Assignment: Wherever a picture sits, omit it. Output the rest of the listing exactly.

Exercise data:
--

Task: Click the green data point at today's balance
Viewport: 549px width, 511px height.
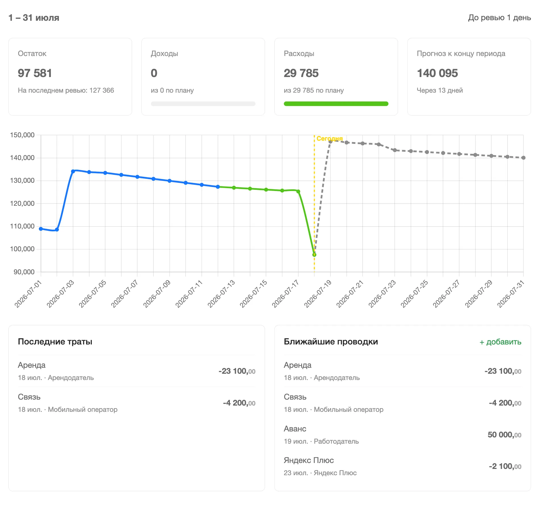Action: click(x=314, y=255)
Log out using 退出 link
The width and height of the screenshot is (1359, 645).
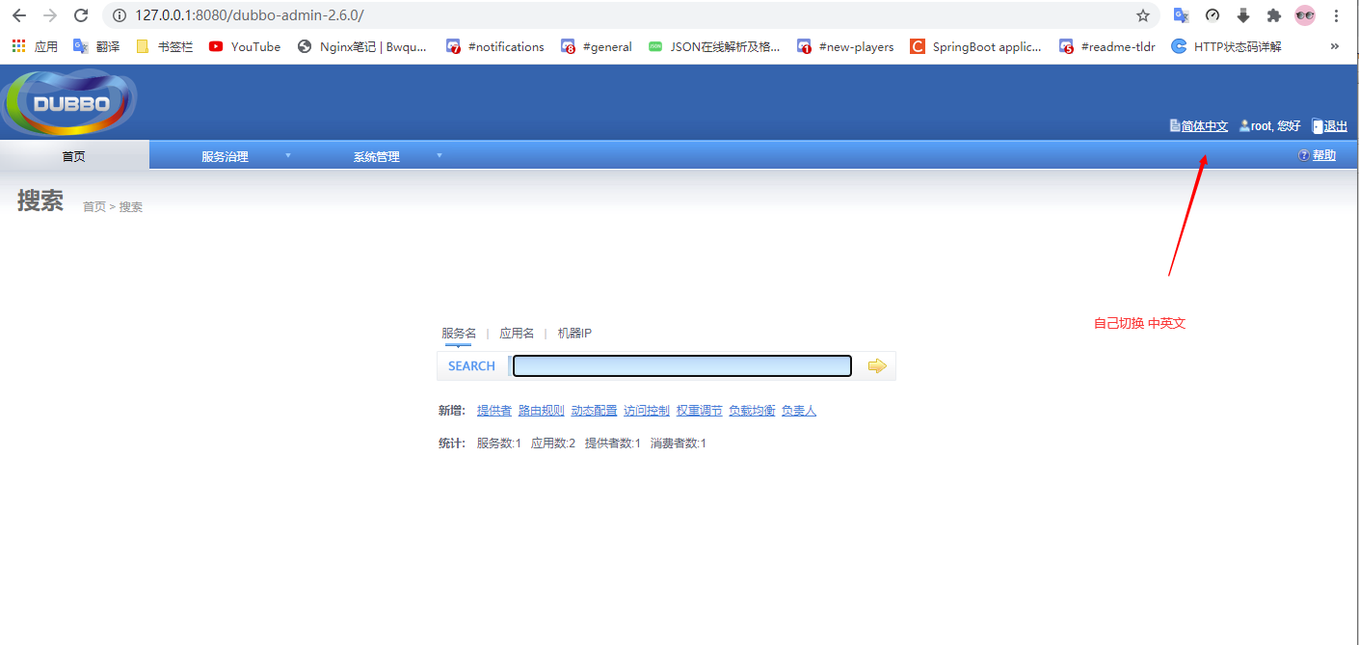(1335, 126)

--

Written reply:
Task: Click the green data point at today's balance
Viewport: 549px width, 511px height.
Action: click(x=314, y=255)
Log out using 退出 link
The width and height of the screenshot is (1359, 645).
(1335, 126)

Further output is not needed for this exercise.